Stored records
»»

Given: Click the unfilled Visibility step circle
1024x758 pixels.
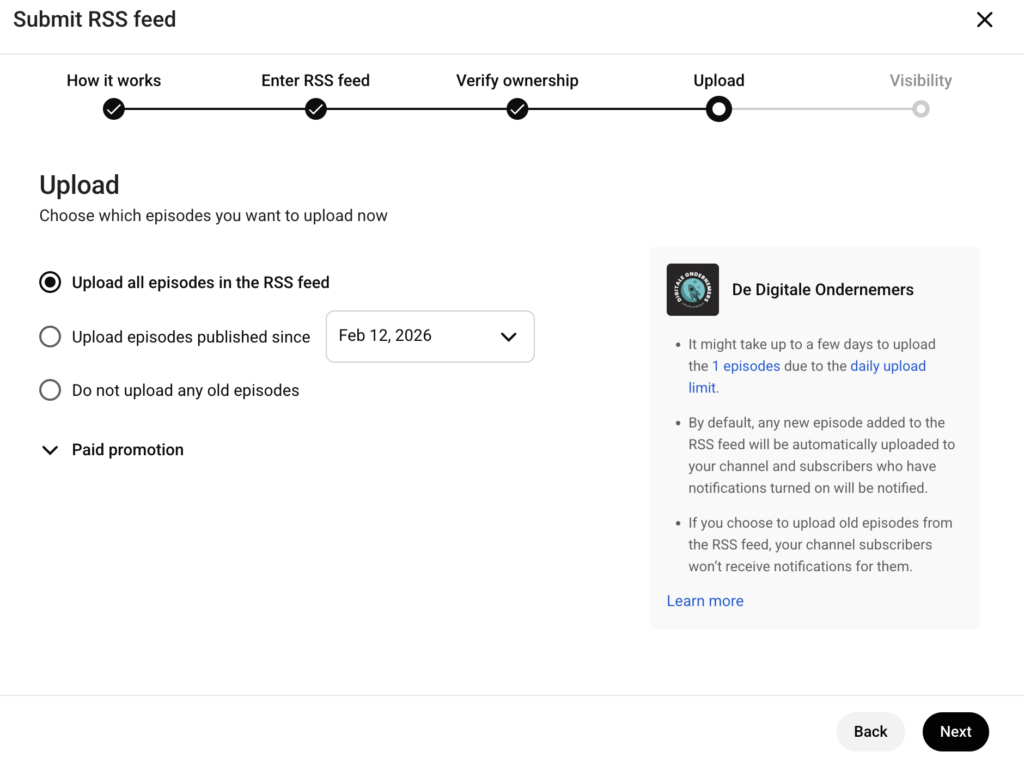Looking at the screenshot, I should click(x=920, y=109).
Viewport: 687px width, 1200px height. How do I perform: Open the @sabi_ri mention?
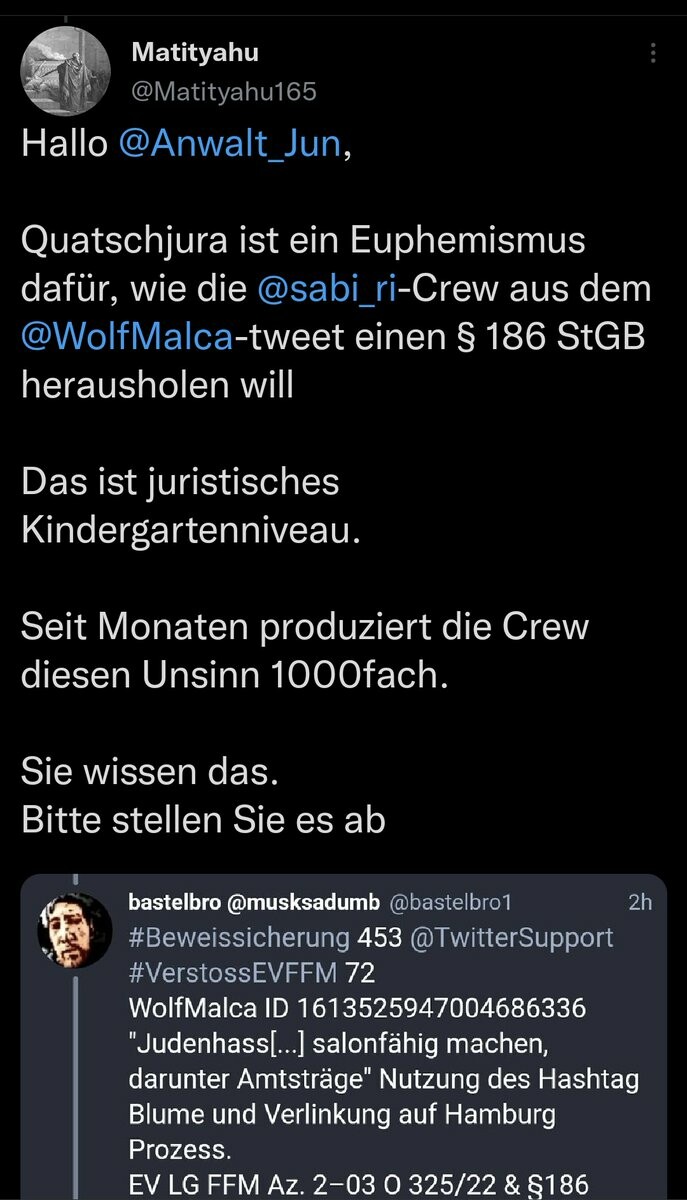point(325,291)
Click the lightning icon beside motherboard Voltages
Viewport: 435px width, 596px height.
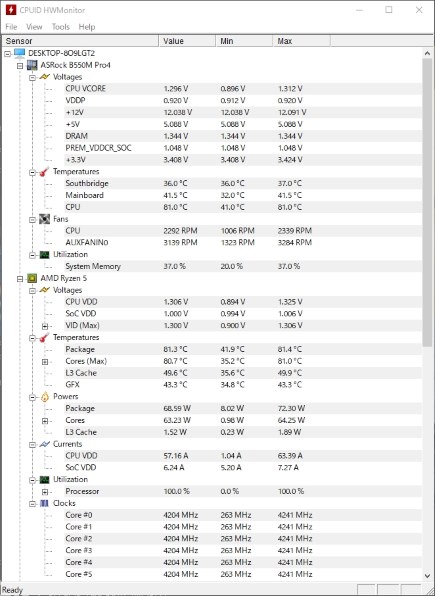(44, 77)
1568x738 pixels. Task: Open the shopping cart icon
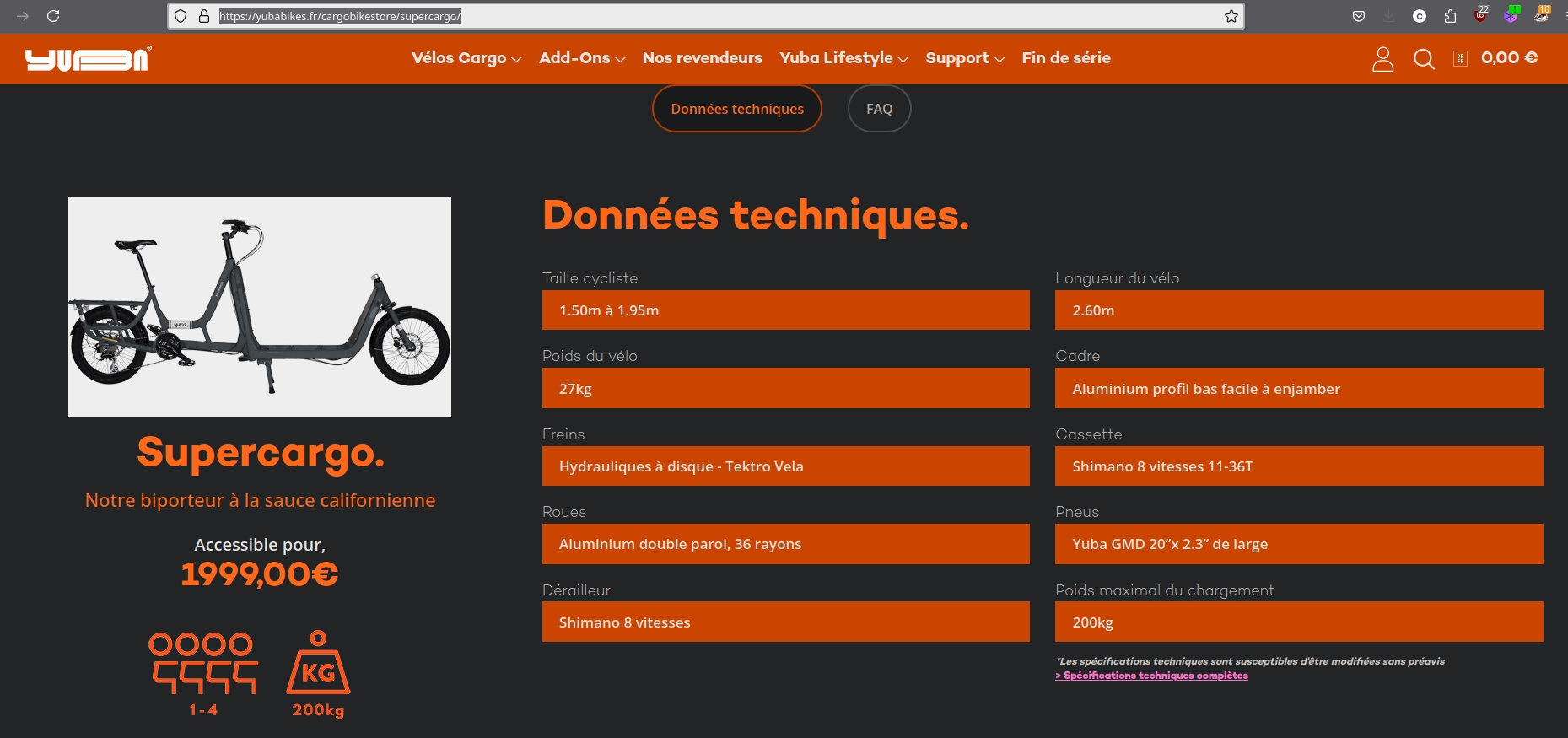[1460, 58]
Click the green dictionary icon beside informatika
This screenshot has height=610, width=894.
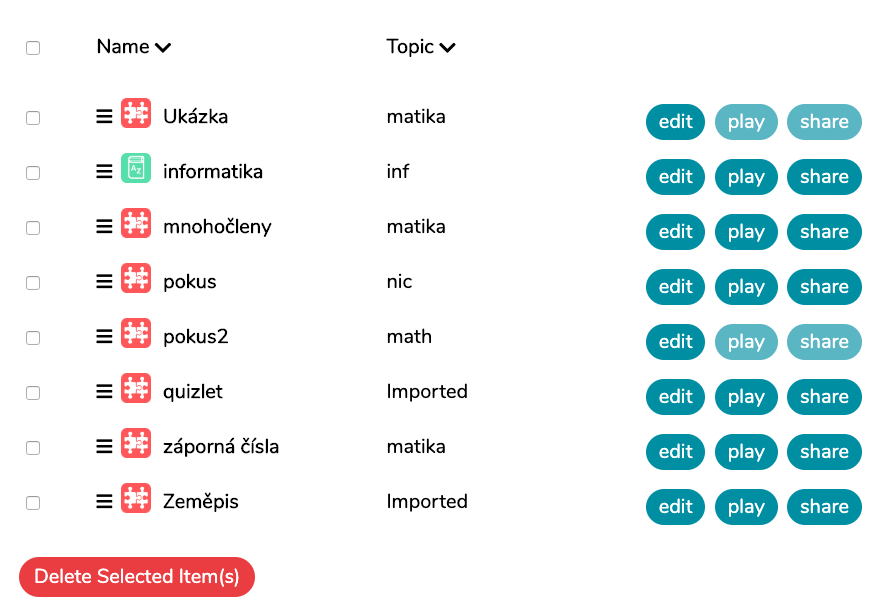click(x=136, y=168)
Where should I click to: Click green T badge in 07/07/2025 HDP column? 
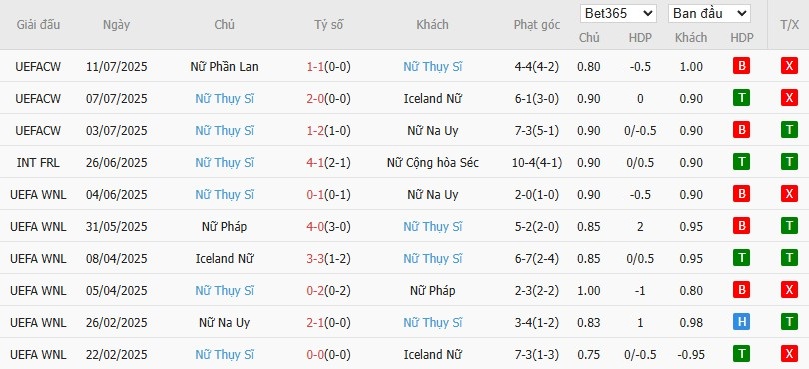741,98
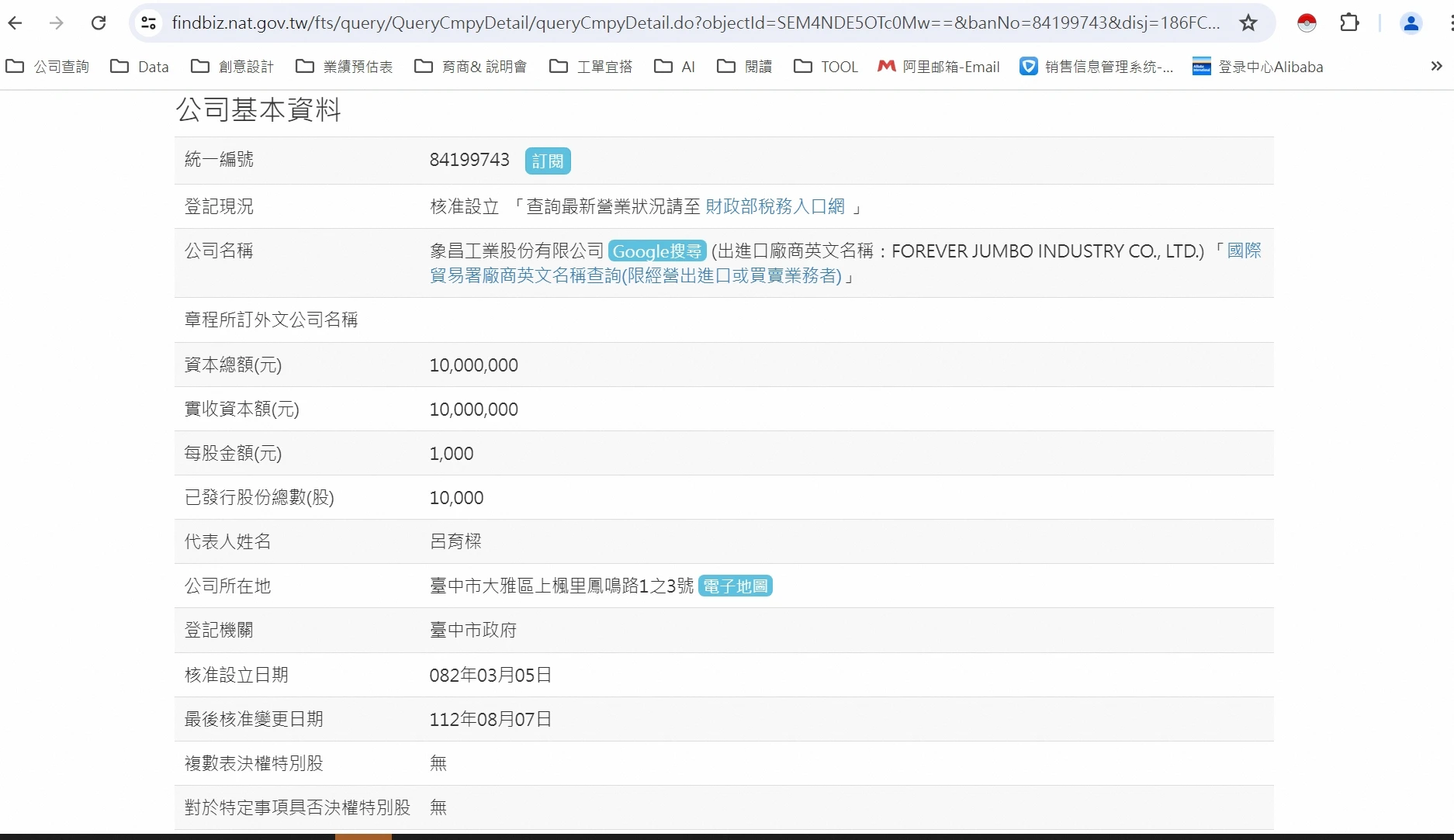
Task: Click the URL address bar field
Action: (x=694, y=23)
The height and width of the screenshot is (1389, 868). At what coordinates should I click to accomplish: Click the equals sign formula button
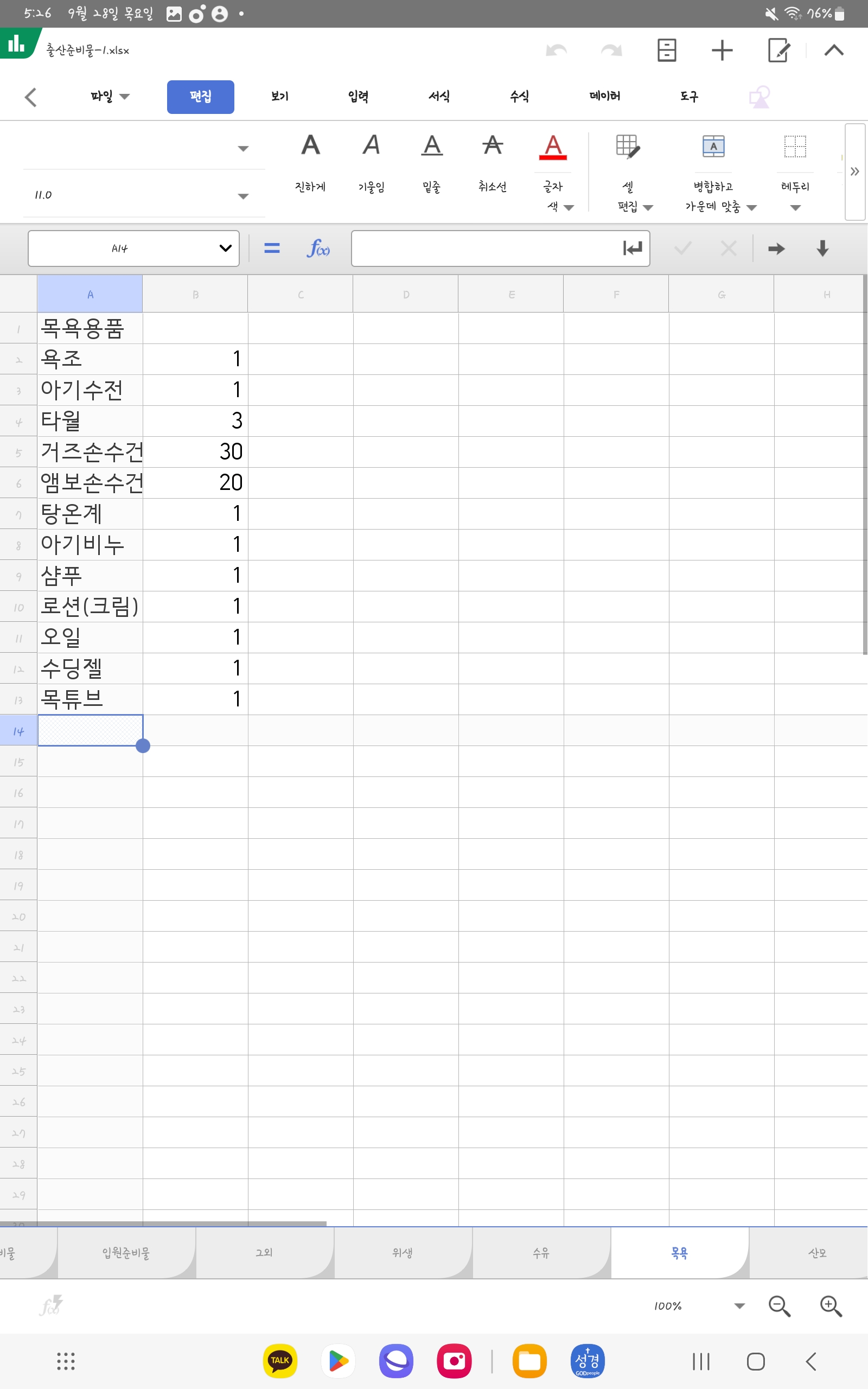click(272, 249)
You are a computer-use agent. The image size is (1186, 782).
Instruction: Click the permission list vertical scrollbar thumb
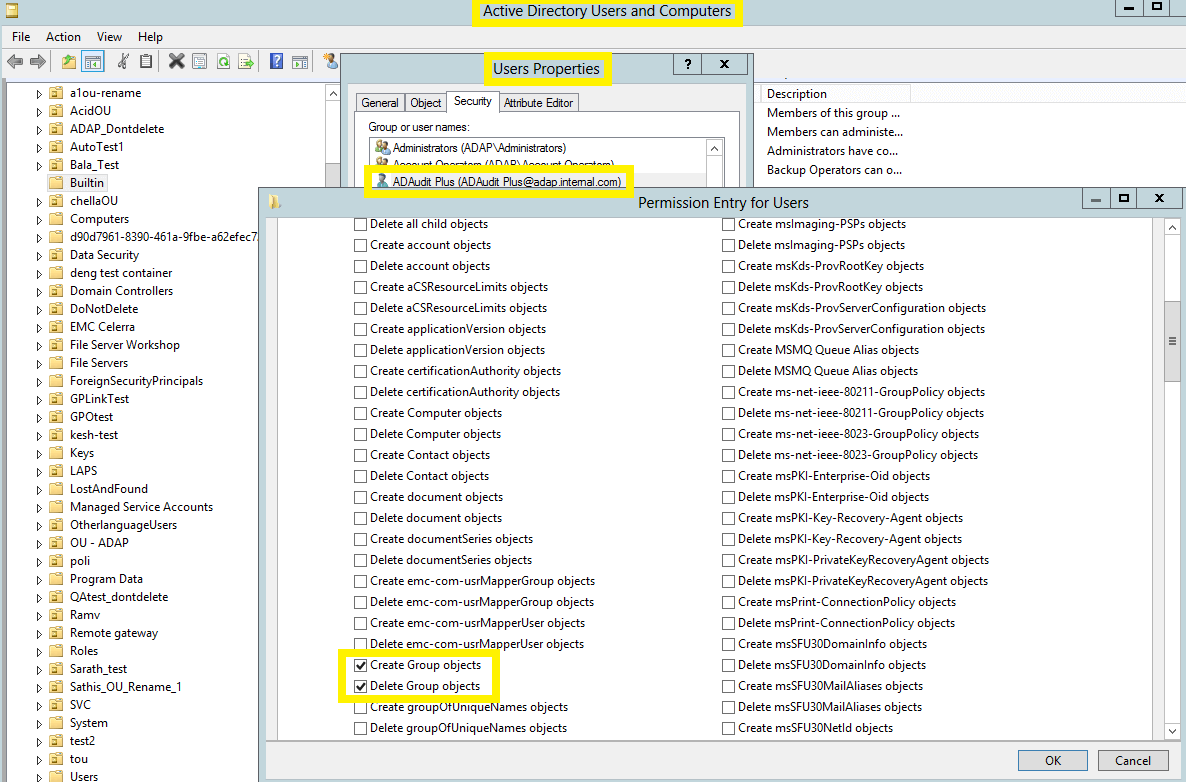(1172, 341)
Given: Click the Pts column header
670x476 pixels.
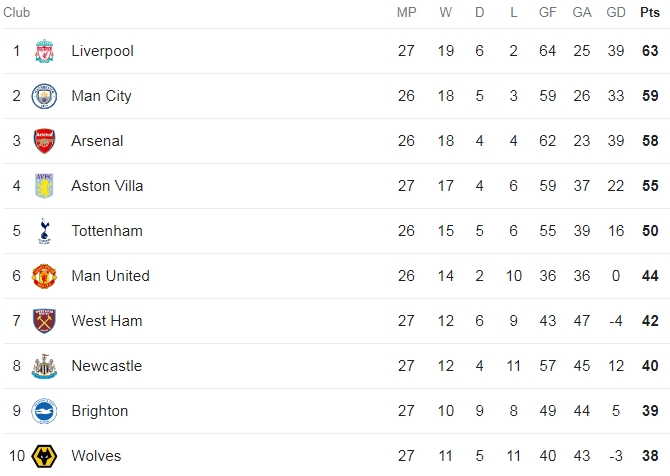Looking at the screenshot, I should [x=650, y=12].
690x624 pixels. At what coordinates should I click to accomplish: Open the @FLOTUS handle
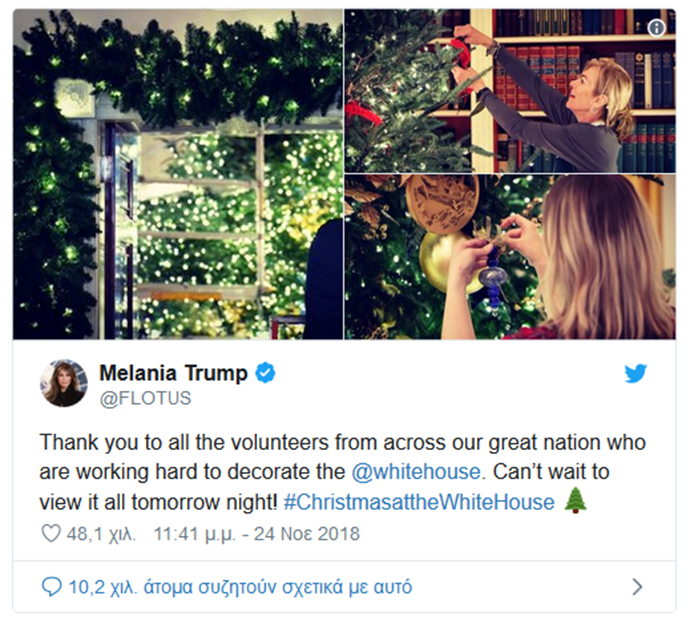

««

INSTRUCTIONS FOR THE TASK:
All of the records above should be returned exactly, though the pictures should not.

WRITTEN REPLY:
Given: Click the unfilled Visibility step circle
1024x758 pixels.
Looking at the screenshot, I should click(x=920, y=109).
Viewport: 687px width, 1200px height. How do I perform: Open the @sabi_ri mention?
point(325,291)
Click the lightning icon beside motherboard Voltages
Viewport: 435px width, 596px height.
(44, 77)
1568x738 pixels. Task: Open the shopping cart icon
[1460, 58]
Click the green dictionary icon beside informatika
This screenshot has height=610, width=894.
click(x=136, y=168)
Where should I click to: Click green T badge in 07/07/2025 HDP column? 
741,98
Task: Click the URL address bar field
Action: (x=694, y=23)
The height and width of the screenshot is (1389, 868). At what coordinates should I click to accomplish: Click the equals sign formula button
click(272, 249)
You are a computer-use agent. The image size is (1186, 782).
Instruction: Click the permission list vertical scrollbar thumb
(1172, 341)
Given: Click the Pts column header
670x476 pixels.
Looking at the screenshot, I should [x=650, y=12].
690x624 pixels. At what coordinates should I click to accomplish: Open the @FLOTUS handle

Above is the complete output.